Почувствуйте боль, рожденную от смерти любви
Она была моей. Не миром, не существованием – эти слова слишком чисты для той грязи, что нас связывала. Она была моей собственностью. Моим органом, вынесенным наружу, без которого я бы сдох от сепсиса. С пяти лет я вцепился в нее, как личинка паразита в мягкую плоть. Рыжая, с крошками шоколадных вафель, липнущих к губам, – мой первый источник пищи. А я – беззубый молчаливый ублюдок, которого трагедия в моей семье выблевала ей под ноги. Наш первый поцелуй в десять был не нежностью, а клеймом, которое я выжег на ее детской коже. В двенадцать мы не планировали детей. Я проектировал стены нашей будущей клетки.
– Джимми, – шептала она, а я в ее голосе слышал лязг замка. – Или Белла.
Она не понимала, что это имена не для детей. Это были названия кандалов, которые мы наденем друг на друга.
Люди видят в космосе романтику. Я вижу лишь правду: хищную гравитацию и вечный холод. Она не была звездой, что дарила тепло. Она была термоядерным реактором, а я – планетой-тюрьмой, прикованной к ней на вечную орбиту, обреченной кормиться ее светом, ее жаром, ее жизнью. Ссоры, эти «холодные дни», были не просто размолвками. Это были моменты, когда цепь натягивалась до предела, и я, задыхаясь, видел за ее спиной черную, безразличную пустоту, готовую меня сожрать. И я впивался в нее еще сильнее, зная, что она не даст мне сорваться. Отними у планеты ее звезду – и она станет ледяным гробом, несущимся сквозь ничто. Но отними у звезды ее единственную планету – и ее свет станет бессмысленным, агонией одиночества, пока она не сколлапсирует в черную дыру, пожирающую саму себя. Ее свет погас. Моя цепь лопнула. И я полетел в ледяной ад.
Тридцать лет. Тридцать лет я просыпался и шел в ванную, и холодный кафель под ногами был единственной реальностью, пока она ее не разрушала. Ручка двери, опускающаяся в отражении зеркала, была не предвестником нежности. Это был сигнал, что сейчас мое личное пространство будет снова изнасиловано ее любовью. Она не вбегала – она врывалась, как опухоль, обвивая мою шею, оставляя влажные, липкие следы на губах, на щетине, которую я отращивал, как защитный барьер, но он никогда не работал. Ее руки были нежными, да. Нежными, как щупальца, что проникали под ребра и сжимали мои легкие, выкачивая из меня всего меня и заполняя собой. Ее энергия не заряжала. Она выжигала меня изнутри, оставляя лишь оболочку, которая могла функционировать только рядом с ней. Когда я сидел на диване, пустой и выпотрошенный, она садилась на мои колени. Ее вес был не утешением. Это была тяжесть моей зависимости. Мы могли часами впиваться друг в друга ртами, и это был не поцелуй, а отчаянная попытка вдохнуть жизнь другого, потому что своей уже не осталось. Опоздания на работу, звонки начальника… это были не мелочи. Это были симптомы моей атрофии. Я с радостью позволял ей пожирать мое время, мою карьеру, мою волю, потому что пустота без нее была страшнее любой профессиональной смерти. Часы на стене отбивали не минуты, а удары молотка по гвоздям моего гроба.

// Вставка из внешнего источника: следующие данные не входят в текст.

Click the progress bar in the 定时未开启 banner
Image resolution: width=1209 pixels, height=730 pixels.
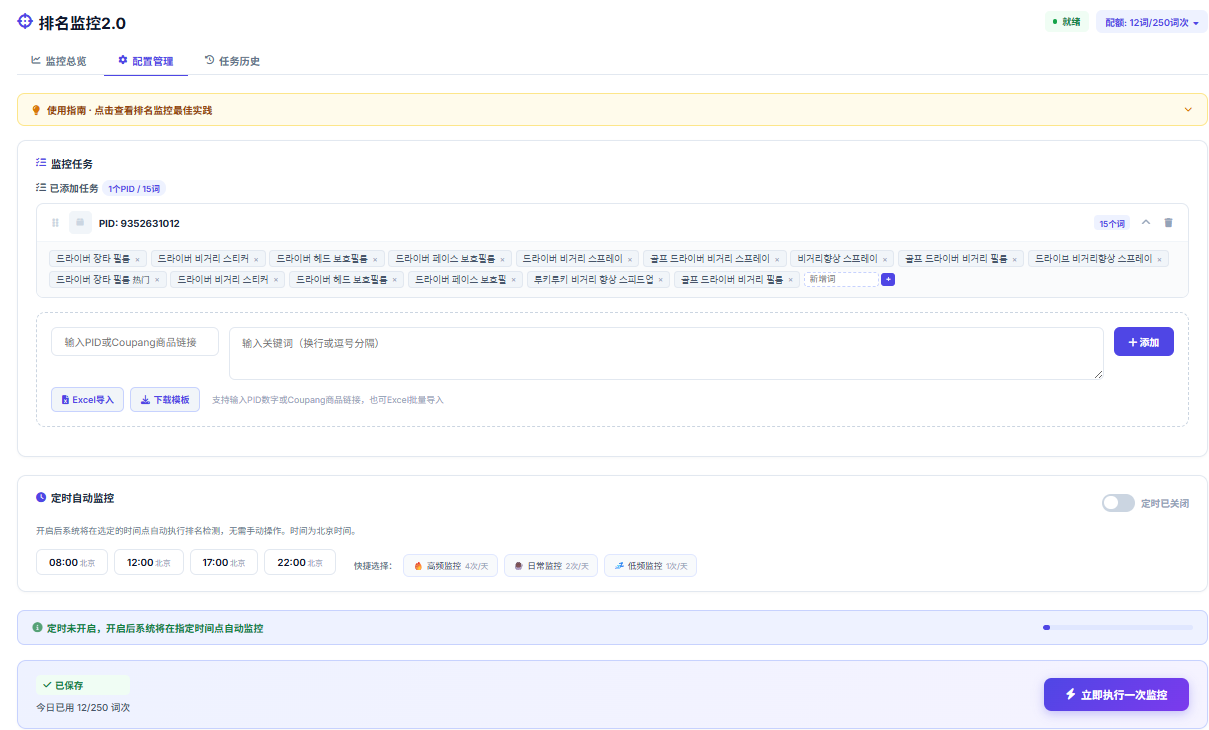[1118, 628]
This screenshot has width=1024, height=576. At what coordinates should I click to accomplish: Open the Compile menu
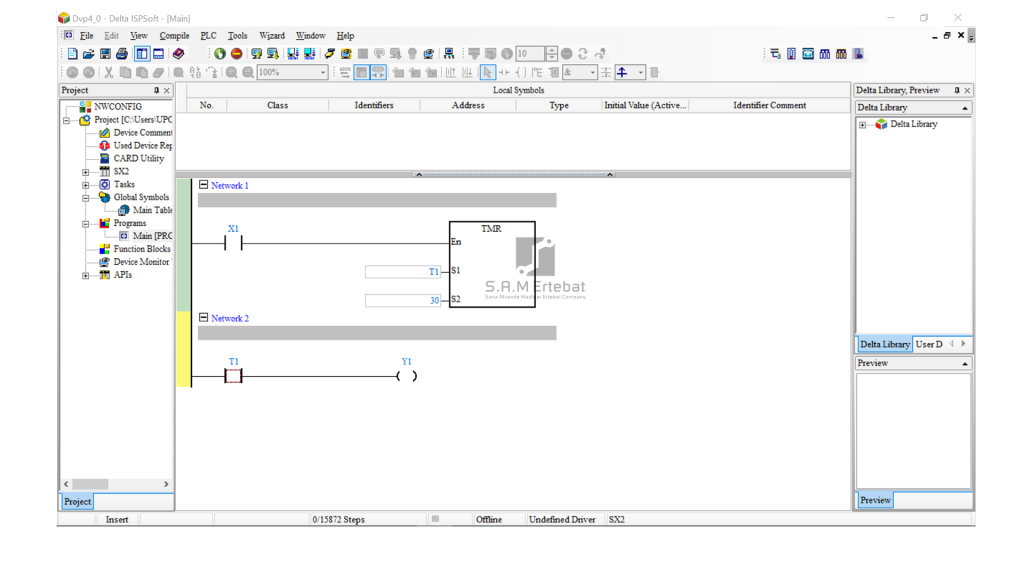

Мой мир не был наполнен яркими цветами. Он был ею. Весь. Каждая деталь, каждая форма, каждый свет и каждая тень – это была она. Иллюзия процветающей жизни, построенная на одном-единственном гниющем фундаменте. А потом звезда погасла. Но это не был красивый закат. Реактор взорвался. И на место тепла пришла не темнота, а абсолютный нуль, вакуум, который высасывает воздух из легких и замораживает кровь в жилах. Пронзающий до костей холод – это когда ты чувствуешь, как внутри тебя лопаются клетки от ледяных игл. Тьма не покрыла мир пеленой. Она сожрала его. Она выблевала свет, содрала с мира кожу из красок и выпила его досуха. Надежды на спасение не было, потому что спасать было нечего. Осталась только пустая, выскобленная до кости реальность. Звезда не просто погасла. Она стала сверхновой, и ударная волна разорвала мою планету на куски. Я больше не лечу в пустоте. Я и есть эта пустота, состоящая из мертвых, окровавленных обломков.